- Passage for review -
You can figure out the approximate length of our blog lag now.

Sekhar Ramakrishnan writes:

I wanted to relate an episode of informal probabilistic reasoning that occurred this morning, which I thought you might find entertaining.

Jan 6th is the Christian feast day of the Epiphany, which is known as Dreikönigstag (Three Kings’ Day), here in Zürich, Switzerland, where I live (I work at ETH). There is a tradition to have a dish called three kings’ cake in which a plastic king is hidden in one of the pieces of the cake. Whoever finds the king gets some privileges that day (like deciding what’s for dinner).

Two years ago, the bakery we get our three kings’ cake from decided to put a king in *every* piece of cake. They received many complaints about this, and last year they returned to the normal tradition of one king per cake. Today, we were speculating on whether they were going to try their every-piece-a-king experiment again this year.

My 12-year-old son picked the first piece of cake: he had a king! He said, “It looks like they probably did put a king in every piece again this year.” We had a cake with 5 pieces, so, assuming that one king per cake and five kings per cake are equally likely, I get a posterior probability of 5/6 that there was a king in every piece. I thought it was interesting that my son intuitively concluded that a king in every piece was more likely as well, even though he hasn’t had any formal exposure to statistics or statistical reasoning.

As it turns out, though, there was only one king in the cake — my son just got lucky!

Indeed, there are some settings where probabilistic reasoning is intuitive.

10 thoughts on “You can figure out the approximate length of our blog lag now.

  1. OK. But I really dislike that 50/50 prior. While a twelve year old wouldn’t be expected to understand it, his parent probably should have reasoned that small businesses like bakeries are unlikely to repeat a counter-traditional practice which brought opprobrium on them from their customers previously. I would have put the prior as something more like 95/5 in favor of just one king.

    • This reminds me of Richard Royall’s book on likelihood inference which was very influential on me. He gives the example of taking a deck of cards, pulling out a card, getting, say, the 7 of hearts, and then pointing out that on a pure likelihood basis, the odds of a normal deck versus a deck consisting only of the 7 of hearts is 1:52. The likelihood of a deck consisting entirely of 7s of hearts has jumped 52-fold. He then discusses the importance of the prior, which ought to be different if you bought the deck in a store versus from a magician, for example.

        • He covers that objection. Yes, you need two hypotheses to create a likelihood ratio, but there is no reason that you have to pick those hypotheses before you see the data. Now, whether someone is going to be *convinced* by forking paths hypotheses you only created after you saw the data is obviously very problematic — no one is. But Royall argues (to me) persuasively that likelihood ratios are just calculations.

  2. Is the kid’s intuition actually any more interesting than if it had been wrong? The kid had a 50-50 chance of his intuition being consistent with formal probability. At least, it *seems* that way until you realize he was born on a Swiss holiday when hospitals deliver to every family a intuitive baby!

- Pixel coordinate grounding material -

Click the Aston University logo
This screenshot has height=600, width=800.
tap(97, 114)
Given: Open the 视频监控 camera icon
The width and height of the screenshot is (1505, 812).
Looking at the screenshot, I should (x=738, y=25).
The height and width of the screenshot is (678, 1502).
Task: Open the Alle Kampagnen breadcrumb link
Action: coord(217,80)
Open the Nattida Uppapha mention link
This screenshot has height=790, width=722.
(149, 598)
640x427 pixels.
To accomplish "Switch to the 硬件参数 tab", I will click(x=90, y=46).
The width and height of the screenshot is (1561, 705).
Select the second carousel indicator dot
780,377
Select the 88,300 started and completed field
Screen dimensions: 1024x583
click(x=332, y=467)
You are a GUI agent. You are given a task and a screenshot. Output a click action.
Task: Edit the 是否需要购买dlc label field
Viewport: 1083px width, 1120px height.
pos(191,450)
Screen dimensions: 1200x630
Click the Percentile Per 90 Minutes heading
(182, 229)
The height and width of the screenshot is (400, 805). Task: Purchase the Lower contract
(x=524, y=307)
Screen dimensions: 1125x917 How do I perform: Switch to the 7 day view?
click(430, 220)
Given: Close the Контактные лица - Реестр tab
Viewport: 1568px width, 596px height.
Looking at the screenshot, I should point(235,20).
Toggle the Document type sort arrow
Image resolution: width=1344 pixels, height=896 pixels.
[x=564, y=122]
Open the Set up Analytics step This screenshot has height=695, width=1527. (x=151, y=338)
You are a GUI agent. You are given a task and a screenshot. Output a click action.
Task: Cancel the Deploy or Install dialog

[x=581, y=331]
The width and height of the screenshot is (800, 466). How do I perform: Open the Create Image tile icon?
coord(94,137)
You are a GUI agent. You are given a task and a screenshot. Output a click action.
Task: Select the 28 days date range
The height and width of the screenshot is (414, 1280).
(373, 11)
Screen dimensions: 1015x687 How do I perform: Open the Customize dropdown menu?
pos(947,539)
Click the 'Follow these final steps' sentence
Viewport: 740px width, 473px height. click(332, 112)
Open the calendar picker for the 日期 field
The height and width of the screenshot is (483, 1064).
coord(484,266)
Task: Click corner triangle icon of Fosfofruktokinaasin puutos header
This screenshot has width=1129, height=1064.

- Problem to solve -
Write out the passage of the three kings' cake post word for word, starting with "Jan 6th is the" and going on through "experiment again this year.". Work from the three kings' cake post alone, leaving the material aside.

- Answer section -
Jan 6th is the Christian feast day of the Epiphany, which is known as Dreikönigstag (Three Kings’ Day), here in Zürich, Switzerland, where I live (I work at ETH). There is a tradition to have a dish called three kings’ cake in which a plastic king is hidden in one of the pieces of the cake. Whoever finds the king gets some privileges that day (like deciding what’s for dinner).

Two years ago, the bakery we get our three kings’ cake from decided to put a king in *every* piece of cake. They received many complaints about this, and last year they returned to the normal tradition of one king per cake. Today, we were speculating on whether they were going to try their every-piece-a-king experiment again this year.